Стремление стран-экспортеров ограничить или запретить поставки сельхозпродукции, чтобы сдержать волатильность цен на внутреннем рынке, может иметь долгосрочные последствия для их торговых партнеров, говорится в исследовании аналитика ОЭСР Аннелис Деусс. В результате шока импортозависимые страны стараются снизить зависимость от мирового рынка и переориентироваться на собственные ресурсы, а страны-экспортеры рискуют потерять традиционные рынки. Впрочем, опыт российского зернового эмбарго 2010–2011 годов этот вывод не подтверждает.

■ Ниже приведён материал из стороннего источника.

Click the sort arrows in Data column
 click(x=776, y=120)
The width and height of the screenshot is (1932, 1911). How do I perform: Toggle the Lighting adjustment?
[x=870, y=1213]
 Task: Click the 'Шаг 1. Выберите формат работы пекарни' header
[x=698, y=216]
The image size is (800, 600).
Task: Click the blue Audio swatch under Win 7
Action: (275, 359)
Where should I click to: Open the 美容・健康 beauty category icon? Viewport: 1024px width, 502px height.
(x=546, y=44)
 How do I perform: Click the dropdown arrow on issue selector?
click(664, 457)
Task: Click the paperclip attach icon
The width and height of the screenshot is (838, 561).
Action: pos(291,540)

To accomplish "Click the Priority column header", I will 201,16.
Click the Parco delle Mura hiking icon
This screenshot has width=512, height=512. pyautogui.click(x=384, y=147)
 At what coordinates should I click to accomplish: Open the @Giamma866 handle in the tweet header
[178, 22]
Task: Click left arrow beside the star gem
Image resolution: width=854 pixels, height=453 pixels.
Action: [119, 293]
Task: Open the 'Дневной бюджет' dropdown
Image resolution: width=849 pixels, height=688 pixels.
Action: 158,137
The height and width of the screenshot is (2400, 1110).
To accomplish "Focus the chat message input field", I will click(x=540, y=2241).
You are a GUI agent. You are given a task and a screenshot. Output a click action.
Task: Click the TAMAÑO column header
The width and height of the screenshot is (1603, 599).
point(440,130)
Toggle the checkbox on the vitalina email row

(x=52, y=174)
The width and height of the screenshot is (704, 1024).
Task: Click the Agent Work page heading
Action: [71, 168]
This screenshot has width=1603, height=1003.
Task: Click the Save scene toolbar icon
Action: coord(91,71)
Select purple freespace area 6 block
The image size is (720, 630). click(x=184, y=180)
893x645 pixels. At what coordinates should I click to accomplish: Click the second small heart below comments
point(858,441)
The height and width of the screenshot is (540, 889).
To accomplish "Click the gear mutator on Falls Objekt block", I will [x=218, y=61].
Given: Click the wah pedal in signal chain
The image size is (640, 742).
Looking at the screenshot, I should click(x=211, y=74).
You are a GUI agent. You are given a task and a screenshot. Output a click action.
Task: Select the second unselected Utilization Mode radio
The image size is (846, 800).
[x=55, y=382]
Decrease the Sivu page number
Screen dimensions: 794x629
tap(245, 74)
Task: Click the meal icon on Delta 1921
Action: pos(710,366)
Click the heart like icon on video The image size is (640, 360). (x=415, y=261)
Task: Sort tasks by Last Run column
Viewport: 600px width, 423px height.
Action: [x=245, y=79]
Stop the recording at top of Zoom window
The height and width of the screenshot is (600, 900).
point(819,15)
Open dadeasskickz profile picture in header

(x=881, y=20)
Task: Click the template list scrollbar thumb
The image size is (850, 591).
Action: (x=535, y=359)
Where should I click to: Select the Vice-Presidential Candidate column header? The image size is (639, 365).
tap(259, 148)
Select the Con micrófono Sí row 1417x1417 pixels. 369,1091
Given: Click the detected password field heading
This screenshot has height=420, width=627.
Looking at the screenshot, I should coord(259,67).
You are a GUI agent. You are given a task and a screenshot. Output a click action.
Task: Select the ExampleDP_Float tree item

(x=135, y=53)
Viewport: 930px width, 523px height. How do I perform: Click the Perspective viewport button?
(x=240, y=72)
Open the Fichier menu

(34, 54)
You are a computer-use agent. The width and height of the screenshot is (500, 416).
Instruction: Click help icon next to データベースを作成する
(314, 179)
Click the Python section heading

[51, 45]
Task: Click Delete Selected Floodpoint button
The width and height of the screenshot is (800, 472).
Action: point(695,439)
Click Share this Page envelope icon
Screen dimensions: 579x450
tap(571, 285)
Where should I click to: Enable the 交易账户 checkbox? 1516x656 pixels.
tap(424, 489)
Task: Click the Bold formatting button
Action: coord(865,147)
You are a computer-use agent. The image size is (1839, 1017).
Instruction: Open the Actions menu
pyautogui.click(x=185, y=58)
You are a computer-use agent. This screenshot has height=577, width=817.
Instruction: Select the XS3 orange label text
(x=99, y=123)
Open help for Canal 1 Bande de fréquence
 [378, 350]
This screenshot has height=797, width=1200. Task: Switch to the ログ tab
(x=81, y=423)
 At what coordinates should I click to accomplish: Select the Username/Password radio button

Автор опубликованного ОЭСР исследования «Влияние ограничений экспорта сельхозпродукции на цены в странах-импортерах» Аннелис Деусс изучает влияние запретов экспорта аграрной продукции в отдельных странах на рынки их торговых партнеров. В работе исследуется соотношение цен на мировом и внутренних потребительских рынках стран-импортеров до и после введения эмбарго (как изменение мировых цен на 1% отражается на изменении цен на внутренних рынках). В качестве примеров были использованы запрет на экспорт кукурузы из Аргентины в 2006 году, риса из Индии и Вьетнама в 2007 году и пшеницы из России в 2010 году.
Хотя результаты варьировались в зависимости от страны-экспортера и конкретного агросырья, в целом страны, более зависимые от импорта из страны, запретившей экспорт (10% и более общего импорта), испытывали более значительные изменения. Ослабление связи цен между мировым и внутренним рынком могло быть вызвано, в частности, изменением внутренней и торговой политики или ростом транзакционных издержек. Иными словами, из-за шока связь стран с мировым рынком ослаблялась, и они начинали сильнее ориентироваться на собственное производство. В результате страны-экспортеры после отмена запрета рисковали потерей части прежних рынков сбыта.
Например, последствием российского зернового эмбарго для импортозависимых стран (Армении, Грузии, Азербайджана, Бангладеш и Египта) стало значительное ослабление трансмиссии цен между мировым и внутренним рынком (если до введения запрета эластичность в среднем составляла 92%, после она упала до 66%). В странах же с низкой долей российского импорта такого эффекта не наблюдалось. На долю РФ в 2010 году приходилось около 11% мирового экспорта пшеницы (четвертое место в мире). При этом, ссылаясь на предыдущие исследования, госпожа Деусс также отмечает низкую эффективность российского зернового эмбарго, как и аналогичных запретов, вводившихся Украиной и Казахстаном, для ограничения роста цен на внутреннем рынке.
Таким образом, хотя экспортные запреты по своей природе являются краткосрочными мерами, их эффект может длиться еще долго после отмены. Это косвенно подтверждается ростом тенденций к импортозамещению и наращиванием государственных продовольственных резервов в разных странах мира, полагают в ОЭСР. Результаты исследования демонстрируют уязвимость стран с недиверсифицированным импортом перед экспортными запретами. В то же время странам-экспортерам следует учитывать, что даже временные запреты на вывоз сырья могут уменьшить долгосрочный спрос со стороны их традиционных торговых партнеров.
Впрочем, опыт РФ последний вывод не подтверждает: хотя сразу после отмены эмбарго в июле 2011 года российские экспортеры столкнулись с резким падением спроса, уже во второй половине года объем экспорта превысил уровень 2009 года. В 2016 же году страна стала крупнейшим мировым экспортером.
В выводах исследования ОЭСР сомневается и директор аналитического центра «Совэкон» Андрей Сизов, полагая, что переориентация стран-импортеров на собственное производство потребовала бы длительного времени. По его словам, после отмены российского зернового эмбарго структура экспорта не изменилась, и российским сельхозпроизводителям удалось вернуться на все прежние рынки. «Единственным долгосрочным эффектом запрета была демонстрация слабой предсказуемости российских властей»,— говорит господин Сизов. Гораздо важнее был эффект эмбарго внутри страны — перераспределение прибыли из растениеводства в животноводство, стоившее сельхозпроизводителям нескольких десятков миллиардов рублей, полагает он.